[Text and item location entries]
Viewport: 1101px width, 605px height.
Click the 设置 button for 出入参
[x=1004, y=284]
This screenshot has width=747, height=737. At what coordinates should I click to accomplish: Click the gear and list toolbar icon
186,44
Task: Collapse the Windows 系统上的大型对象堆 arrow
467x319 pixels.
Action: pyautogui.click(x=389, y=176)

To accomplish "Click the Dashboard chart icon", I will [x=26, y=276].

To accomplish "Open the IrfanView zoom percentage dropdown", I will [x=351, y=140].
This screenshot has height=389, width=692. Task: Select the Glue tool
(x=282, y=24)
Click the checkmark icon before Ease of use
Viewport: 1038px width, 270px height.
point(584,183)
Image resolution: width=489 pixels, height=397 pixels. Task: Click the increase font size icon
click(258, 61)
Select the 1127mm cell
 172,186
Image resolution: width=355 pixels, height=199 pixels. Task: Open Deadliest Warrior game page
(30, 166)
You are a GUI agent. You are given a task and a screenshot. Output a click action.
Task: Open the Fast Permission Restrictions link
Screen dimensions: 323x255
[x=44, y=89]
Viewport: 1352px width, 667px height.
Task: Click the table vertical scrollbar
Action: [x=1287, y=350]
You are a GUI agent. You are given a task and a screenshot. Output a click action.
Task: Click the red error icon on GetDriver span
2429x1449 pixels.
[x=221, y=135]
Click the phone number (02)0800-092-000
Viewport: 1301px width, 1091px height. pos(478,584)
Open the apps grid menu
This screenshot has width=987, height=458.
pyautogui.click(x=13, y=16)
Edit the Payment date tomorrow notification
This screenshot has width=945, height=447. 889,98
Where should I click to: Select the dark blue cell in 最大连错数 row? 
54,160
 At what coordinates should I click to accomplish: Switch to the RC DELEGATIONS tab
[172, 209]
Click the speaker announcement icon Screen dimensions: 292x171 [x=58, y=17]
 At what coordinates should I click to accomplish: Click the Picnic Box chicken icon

=== Task to complete ===
Copy the lines from the one containing "Where should I" through the end of the entries, including both ends.

=== Final answer ===
Where should I click to: Select the dark blue cell in 最大连错数 row? 
54,160
 At what coordinates should I click to accomplish: Switch to the RC DELEGATIONS tab
[172, 209]
Click the speaker announcement icon Screen dimensions: 292x171 [x=58, y=17]
 At what coordinates should I click to accomplish: Click the Picnic Box chicken icon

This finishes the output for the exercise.